The American sprinter Justin Gatlin’s recent victory over Usain Bolt at the World Athletics Championships has brought the storied issue of sports doping back into the public eye.
Gatlin has been subject to drug bans twice in his career – first in 2001 (though this was reduced on appeal) and again in 2006. Bolt, by contrast, has become a figurehead for clean competition over his 13 years in professional athletics. The fact that Gatlin beat Bolt to the 100m gold medal in the last race of Bolt’s career was met with enraged boos from the crowd. The event has become a lightning rod for the anger that surrounds doping in professional athletics.
Discussions of Gatlin in particular and of performance-enhancing drugs in general tend to be suffused with a rhetoric of criminality and disease. Doping as a “cancer” within sport is a common image. Both Lord Coe (President of the IAAF) and Dame Jessica Ennis-Hill have called for lifetime bans for dopers. Even Usain Bolt, in defending Gatlin’s return, referred to him as having “done his time”. Modern perceptions of doping are almost entirely predicated on ideas of corruption, immorality, and crime.
Yet this was not the case in Victorian Britain. The crowd and commentators in London who jeered Gatlin might have been surprised by the very different reaction that their forebears had in 1876 to another American sporting celebrity and his use of performance enhancing drugs.
Coca-walking
Edward Weston was a famous long-distance walker who came to Britain in January 1876 to compete in a series of pedestrian races and tests of endurance. In America, Weston had made a habit of getting free publicity by inviting medical specialists to oversee his races and test how his body reacted to extreme stress and exertion. In London, Weston did the same thing, and issued invitations to correspondents from The Lancet and the British Medical Journal.
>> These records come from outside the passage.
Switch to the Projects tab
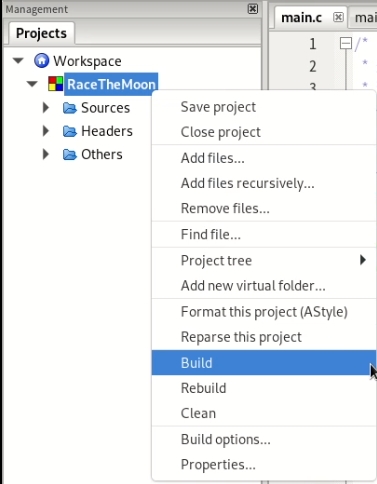 (x=41, y=33)
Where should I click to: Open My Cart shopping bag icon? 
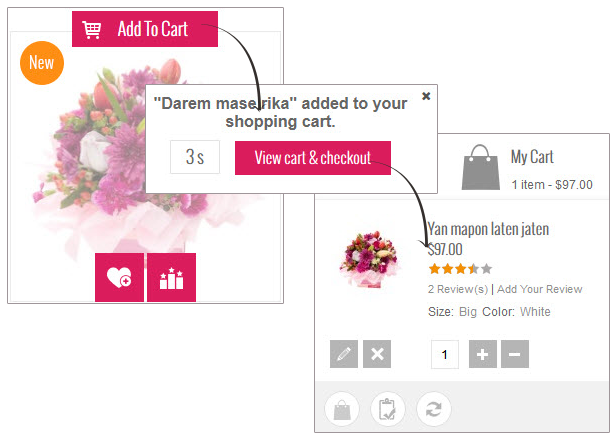[481, 167]
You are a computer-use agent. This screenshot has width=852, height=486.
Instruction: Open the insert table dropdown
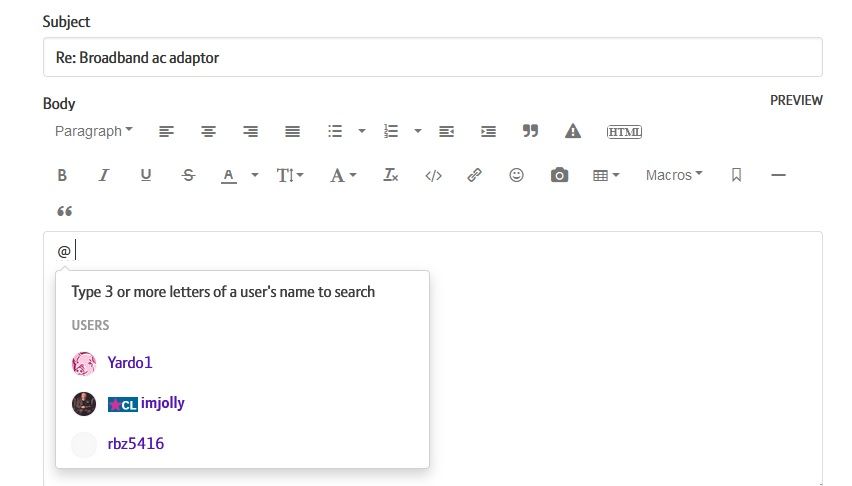point(606,175)
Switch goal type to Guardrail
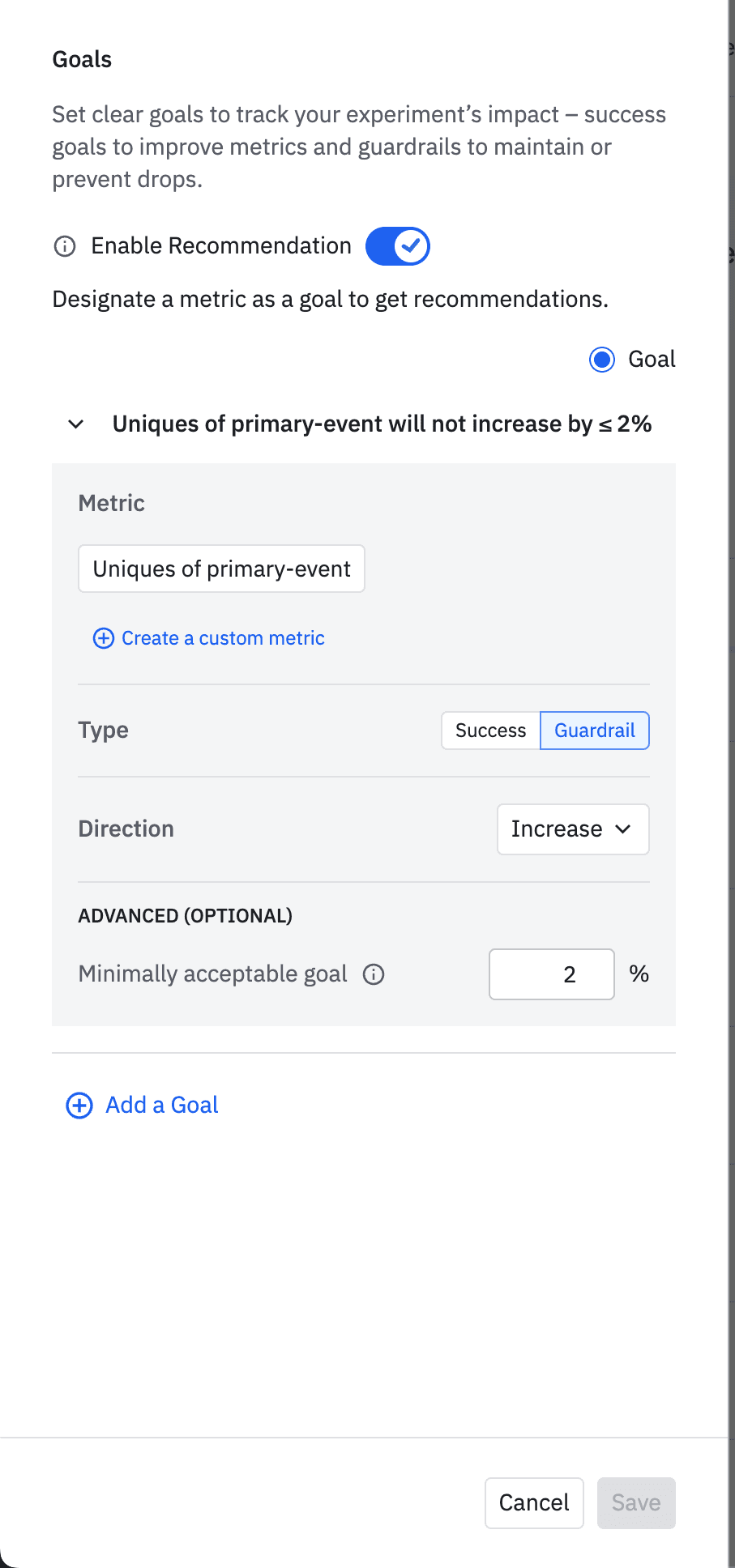The height and width of the screenshot is (1568, 735). coord(594,731)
But these invitations had an unexpected consequence. In March 1876, during an attempt to walk 500 miles in six days, one observer, John Ashburton Thompson, noticed that Weston had spent at least part of the event chewing coca leaves (the source of cocaine) to improve his stamina and recovery time. Thompson conscientiously published this fact in the BMJ. Interestingly, in breaking the news, Thompson was at pains to point out that Weston’s sporting integrity was in no way compromised by his drug use:
There is no reason why Mr Weston should not take advantage of every aid which his superior knowledge places at his disposal. Already he is clothed, fed, and tended in such a scientific manner as leaves little room for improvement. There is nothing nefarious about the use of coca under the present circumstances; nor, I presume, would any person attribute all Mr Weston’s powers to some drug suddenly introduced into his system. Could they persuade themselves to do so, his mental powers – his foresight, his energy, his perseverance – would still remain to be accounted for. These are natural qualities of Mr Weston’s mind, which he has cultivated to the best advantage.
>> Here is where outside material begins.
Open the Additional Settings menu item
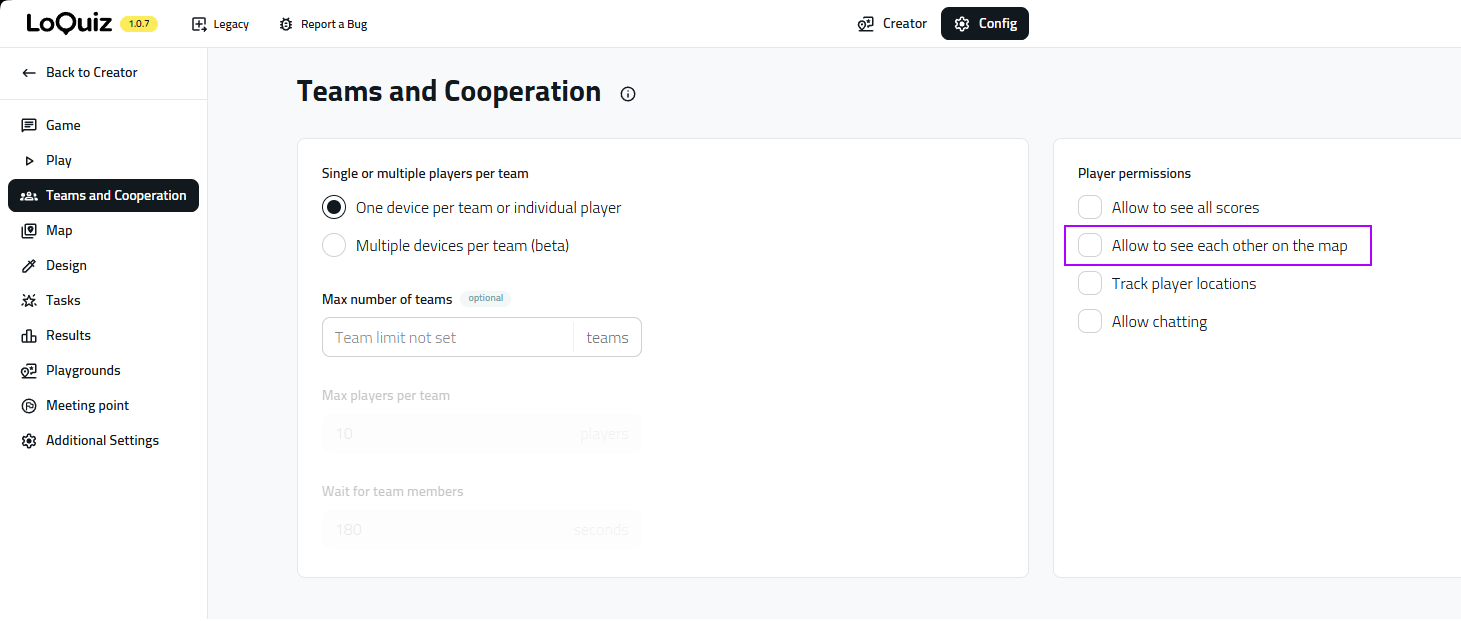Screen dimensions: 1461x621 click(102, 441)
From a modern perspective, the reaction to Weston’s coca-chewing seems entirely counter-intuitive. Rather than anger of the kind directed at Gatlin, Weston’s use of the “performance-enhancing” coca was met with interested approval. What little controversy there was centred not on the morality of Weston’s actions, but on how his drug use was likely to affect the results of the physiological investigations the doctors had been conducting. Most significantly, no Victorian commentator seriously suggested that Weston might have been cheating by taking drugs.
‘Marvellous properties’
The Glasgow Herald wrote that the use of coca was “very interesting” and that the drug was likely to have many “popular applications”. The Telegraph enthused:
The coca leaf is a plant to which scientific men cannot too soon turn their attention.
Inspired by Weston’s performance, many began to experiment with cocaine and coca tonics. One doctor and sports enthusiast wrote to The Lancet that the drug was destined to “be hailed as a boon by many a brother sportsman”. Amidst the excitement, the Northern Echo reminded its readers that there was more to Weston’s success than just coca: whatever its “marvellous properties, the mere chewing of the leaf will not make a counter-jumper a Weston”.
So why were Victorian observers so willing both to overlook Weston’s coca use, and to embrace performance enhancing drugs themselves? The answer can be seen in how Weston’s sporting performance was constructed at the time. Thompson’s descriptions in the BMJ placed coca alongside other “preparations” and “superior knowledge” that Weston used: his clothing, the design of his boots, his diet, and the unique gait he adopted to minimise exertion over hundreds of miles of walking. Coca was folded into Weston’s regimen of training and specialised understanding of his sport.
More broadly, as a professional athlete, Weston’s achievements were seen as the result of a constellation of factors: his bodily strength, his sporting expertise, and the “indomitable pluck and determination” of his character. This was why coca alone would “not make a counter-jumper a Weston”. Sporting performance was seen as the expression of an athlete’s entire (multi-faceted) selfhood. It was, as The Lancet wrote, “essentially a personal feat”.
Victorian opinion held that doping was necessarily secondary to the character of the sportsman. As the doping debate continues, this change in attitudes between 1876 and 2017 highlights how subjective our apparently fixed ideas about performance enhancement – and sporting performance itself – really are.